EXERCISE 1 — Echo the part of the paraganglioma abstract below, from "Publication History" up to and including "external auditory channel.".
EXERCISE 2 — In the paraganglioma abstract below, in what year did the symptoms of the patient in Case 1 begin?

J Neurol Surg B Skull Base 2018; 79(S 01): S1-S188
DOI: 10.1055/s-0038-1633809
Poster Presentations
Georg Thieme Verlag KG Stuttgart · New York

Malignant Jugulotympanic Paraganglioma: Report of Two Cases

Carlos Chone
1   State University of Campinas, Campinas, Sao Paulo, Brazil
,
Elio Barbosa
1   State University of Campinas, Campinas, Sao Paulo, Brazil
› Author Affiliations
Further Information

Publication History

Publication Date:
02 February 2018 (online)

 

Background Malignant paragangliomas in the head and neck are extremely rare; we report two cases of malignant jugulotympanic paraganglioma.

Case 1 A 45-year-old woman presented with complaint of pulsatile tinnitus, hearing loss, pain, and otorrhea that began in 2005. At clinical examination was seen a red pulsatile mass in the external auditory channel.

DATASET ENTRIES —
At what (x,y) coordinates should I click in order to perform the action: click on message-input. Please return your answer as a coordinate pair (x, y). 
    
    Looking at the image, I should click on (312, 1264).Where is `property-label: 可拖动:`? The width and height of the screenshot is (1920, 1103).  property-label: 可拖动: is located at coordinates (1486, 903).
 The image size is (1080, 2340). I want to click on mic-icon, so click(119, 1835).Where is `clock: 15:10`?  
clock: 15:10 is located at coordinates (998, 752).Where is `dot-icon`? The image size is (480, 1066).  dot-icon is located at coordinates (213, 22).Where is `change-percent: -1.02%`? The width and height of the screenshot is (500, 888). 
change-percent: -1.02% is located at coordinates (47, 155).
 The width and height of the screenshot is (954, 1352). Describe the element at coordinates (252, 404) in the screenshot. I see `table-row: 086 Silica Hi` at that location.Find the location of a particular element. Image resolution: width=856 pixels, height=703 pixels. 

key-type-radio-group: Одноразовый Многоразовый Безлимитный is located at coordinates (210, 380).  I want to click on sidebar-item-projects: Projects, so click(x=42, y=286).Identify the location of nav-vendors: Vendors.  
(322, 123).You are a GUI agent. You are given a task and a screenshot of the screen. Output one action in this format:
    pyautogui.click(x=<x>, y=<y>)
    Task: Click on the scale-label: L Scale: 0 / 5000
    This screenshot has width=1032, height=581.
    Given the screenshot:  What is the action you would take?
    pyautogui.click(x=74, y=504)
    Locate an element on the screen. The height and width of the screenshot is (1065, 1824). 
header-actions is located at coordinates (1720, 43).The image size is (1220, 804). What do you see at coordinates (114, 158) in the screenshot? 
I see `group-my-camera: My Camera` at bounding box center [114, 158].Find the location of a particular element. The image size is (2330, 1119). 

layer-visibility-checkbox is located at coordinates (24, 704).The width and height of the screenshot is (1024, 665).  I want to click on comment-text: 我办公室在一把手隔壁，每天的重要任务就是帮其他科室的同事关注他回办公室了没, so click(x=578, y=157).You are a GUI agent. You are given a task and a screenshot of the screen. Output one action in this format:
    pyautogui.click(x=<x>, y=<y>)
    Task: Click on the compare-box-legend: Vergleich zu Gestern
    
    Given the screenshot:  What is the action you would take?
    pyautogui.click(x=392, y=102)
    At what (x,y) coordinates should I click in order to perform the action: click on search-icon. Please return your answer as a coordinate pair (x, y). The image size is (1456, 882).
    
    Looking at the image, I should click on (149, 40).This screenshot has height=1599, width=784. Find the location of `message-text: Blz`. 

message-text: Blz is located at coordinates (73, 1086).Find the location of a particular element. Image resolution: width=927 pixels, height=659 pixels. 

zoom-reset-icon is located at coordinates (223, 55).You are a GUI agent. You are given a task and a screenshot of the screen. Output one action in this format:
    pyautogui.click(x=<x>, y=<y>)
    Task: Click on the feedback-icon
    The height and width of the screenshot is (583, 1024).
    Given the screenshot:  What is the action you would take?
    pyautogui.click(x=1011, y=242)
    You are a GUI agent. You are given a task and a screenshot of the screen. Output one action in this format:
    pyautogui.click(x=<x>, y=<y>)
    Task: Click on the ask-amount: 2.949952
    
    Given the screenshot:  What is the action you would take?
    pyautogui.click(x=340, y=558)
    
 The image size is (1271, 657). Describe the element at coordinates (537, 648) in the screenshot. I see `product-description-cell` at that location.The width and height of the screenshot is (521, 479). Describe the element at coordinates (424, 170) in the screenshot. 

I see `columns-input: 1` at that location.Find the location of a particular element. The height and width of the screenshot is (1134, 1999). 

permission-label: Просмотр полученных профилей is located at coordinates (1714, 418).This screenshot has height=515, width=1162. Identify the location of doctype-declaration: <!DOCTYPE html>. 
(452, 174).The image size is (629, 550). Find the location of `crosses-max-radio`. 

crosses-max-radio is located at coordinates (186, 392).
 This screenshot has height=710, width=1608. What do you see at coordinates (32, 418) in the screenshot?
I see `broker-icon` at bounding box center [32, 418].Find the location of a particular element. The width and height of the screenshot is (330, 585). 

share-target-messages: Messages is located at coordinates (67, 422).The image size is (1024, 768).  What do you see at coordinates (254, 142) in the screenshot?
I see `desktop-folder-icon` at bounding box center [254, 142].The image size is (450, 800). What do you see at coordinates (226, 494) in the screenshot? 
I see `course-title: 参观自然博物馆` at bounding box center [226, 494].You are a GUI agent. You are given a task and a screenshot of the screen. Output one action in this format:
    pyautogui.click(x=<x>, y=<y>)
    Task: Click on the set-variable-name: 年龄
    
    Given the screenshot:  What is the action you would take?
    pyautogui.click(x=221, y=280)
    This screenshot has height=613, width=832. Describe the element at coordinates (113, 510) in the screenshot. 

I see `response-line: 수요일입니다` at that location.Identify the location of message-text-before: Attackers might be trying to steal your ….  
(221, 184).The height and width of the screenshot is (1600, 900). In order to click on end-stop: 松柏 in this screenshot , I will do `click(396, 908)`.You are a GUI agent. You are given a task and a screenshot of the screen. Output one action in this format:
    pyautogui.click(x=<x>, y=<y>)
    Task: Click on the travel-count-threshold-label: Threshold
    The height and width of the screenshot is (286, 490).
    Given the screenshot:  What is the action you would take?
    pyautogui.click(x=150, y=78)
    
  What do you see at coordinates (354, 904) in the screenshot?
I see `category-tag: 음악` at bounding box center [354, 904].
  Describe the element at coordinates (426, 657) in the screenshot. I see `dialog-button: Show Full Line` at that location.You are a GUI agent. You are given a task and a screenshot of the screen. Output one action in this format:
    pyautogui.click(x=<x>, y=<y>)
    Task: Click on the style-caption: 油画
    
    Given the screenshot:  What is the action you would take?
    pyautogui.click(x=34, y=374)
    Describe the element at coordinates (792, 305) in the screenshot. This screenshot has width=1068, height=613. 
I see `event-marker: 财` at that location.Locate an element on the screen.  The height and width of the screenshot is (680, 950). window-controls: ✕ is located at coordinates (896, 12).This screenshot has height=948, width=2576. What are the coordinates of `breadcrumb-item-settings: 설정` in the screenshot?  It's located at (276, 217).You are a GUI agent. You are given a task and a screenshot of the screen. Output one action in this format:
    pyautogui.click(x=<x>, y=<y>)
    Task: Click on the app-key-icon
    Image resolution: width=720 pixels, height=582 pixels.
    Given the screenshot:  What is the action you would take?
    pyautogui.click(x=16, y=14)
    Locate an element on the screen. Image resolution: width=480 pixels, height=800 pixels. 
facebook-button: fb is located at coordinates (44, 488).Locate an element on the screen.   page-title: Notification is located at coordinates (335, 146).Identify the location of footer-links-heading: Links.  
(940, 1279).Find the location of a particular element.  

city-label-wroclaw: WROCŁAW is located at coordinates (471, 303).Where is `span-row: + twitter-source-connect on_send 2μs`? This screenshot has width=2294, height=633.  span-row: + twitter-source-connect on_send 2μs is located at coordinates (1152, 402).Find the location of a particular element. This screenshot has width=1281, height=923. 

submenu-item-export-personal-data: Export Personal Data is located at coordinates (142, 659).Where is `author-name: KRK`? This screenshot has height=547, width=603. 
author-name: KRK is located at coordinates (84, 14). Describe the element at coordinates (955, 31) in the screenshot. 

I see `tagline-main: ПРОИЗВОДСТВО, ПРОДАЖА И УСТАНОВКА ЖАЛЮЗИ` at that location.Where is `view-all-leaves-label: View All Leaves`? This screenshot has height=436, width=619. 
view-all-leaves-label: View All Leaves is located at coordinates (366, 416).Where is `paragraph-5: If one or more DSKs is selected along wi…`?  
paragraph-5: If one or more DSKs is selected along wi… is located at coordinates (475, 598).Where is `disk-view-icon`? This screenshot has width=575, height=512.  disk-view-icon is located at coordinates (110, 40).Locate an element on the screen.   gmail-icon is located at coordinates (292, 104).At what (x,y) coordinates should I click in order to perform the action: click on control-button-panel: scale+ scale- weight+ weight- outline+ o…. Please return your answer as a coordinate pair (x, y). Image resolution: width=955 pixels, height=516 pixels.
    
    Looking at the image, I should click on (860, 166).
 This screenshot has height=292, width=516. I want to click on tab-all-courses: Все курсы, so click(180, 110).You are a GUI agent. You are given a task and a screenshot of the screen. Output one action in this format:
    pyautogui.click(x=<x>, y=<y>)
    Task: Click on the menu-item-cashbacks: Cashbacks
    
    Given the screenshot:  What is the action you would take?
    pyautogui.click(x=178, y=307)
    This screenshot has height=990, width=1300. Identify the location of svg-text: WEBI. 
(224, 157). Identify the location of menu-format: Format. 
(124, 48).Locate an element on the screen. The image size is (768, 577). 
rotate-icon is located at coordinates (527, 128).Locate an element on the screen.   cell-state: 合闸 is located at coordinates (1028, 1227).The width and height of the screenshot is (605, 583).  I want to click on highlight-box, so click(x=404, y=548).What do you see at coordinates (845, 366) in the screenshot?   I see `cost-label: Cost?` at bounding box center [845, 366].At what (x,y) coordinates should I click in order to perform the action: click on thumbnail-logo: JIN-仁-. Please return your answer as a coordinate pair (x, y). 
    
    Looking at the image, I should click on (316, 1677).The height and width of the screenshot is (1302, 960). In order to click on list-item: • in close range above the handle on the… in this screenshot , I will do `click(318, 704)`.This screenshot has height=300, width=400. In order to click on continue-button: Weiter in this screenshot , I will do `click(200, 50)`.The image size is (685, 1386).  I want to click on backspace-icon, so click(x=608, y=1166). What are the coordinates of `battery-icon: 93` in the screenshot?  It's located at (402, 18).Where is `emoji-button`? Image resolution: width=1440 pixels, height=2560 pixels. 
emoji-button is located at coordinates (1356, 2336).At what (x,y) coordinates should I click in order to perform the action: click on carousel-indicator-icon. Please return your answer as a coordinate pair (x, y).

RESPONSE AREA 1 —
Publication History

Publication Date:
02 February 2018 (online)

 

Background Malignant paragangliomas in the head and neck are extremely rare; we report two cases of malignant jugulotympanic paraganglioma.

Case 1 A 45-year-old woman presented with complaint of pulsatile tinnitus, hearing loss, pain, and otorrhea that began in 2005. At clinical examination was seen a red pulsatile mass in the external auditory channel.

RESPONSE AREA 2 — 2005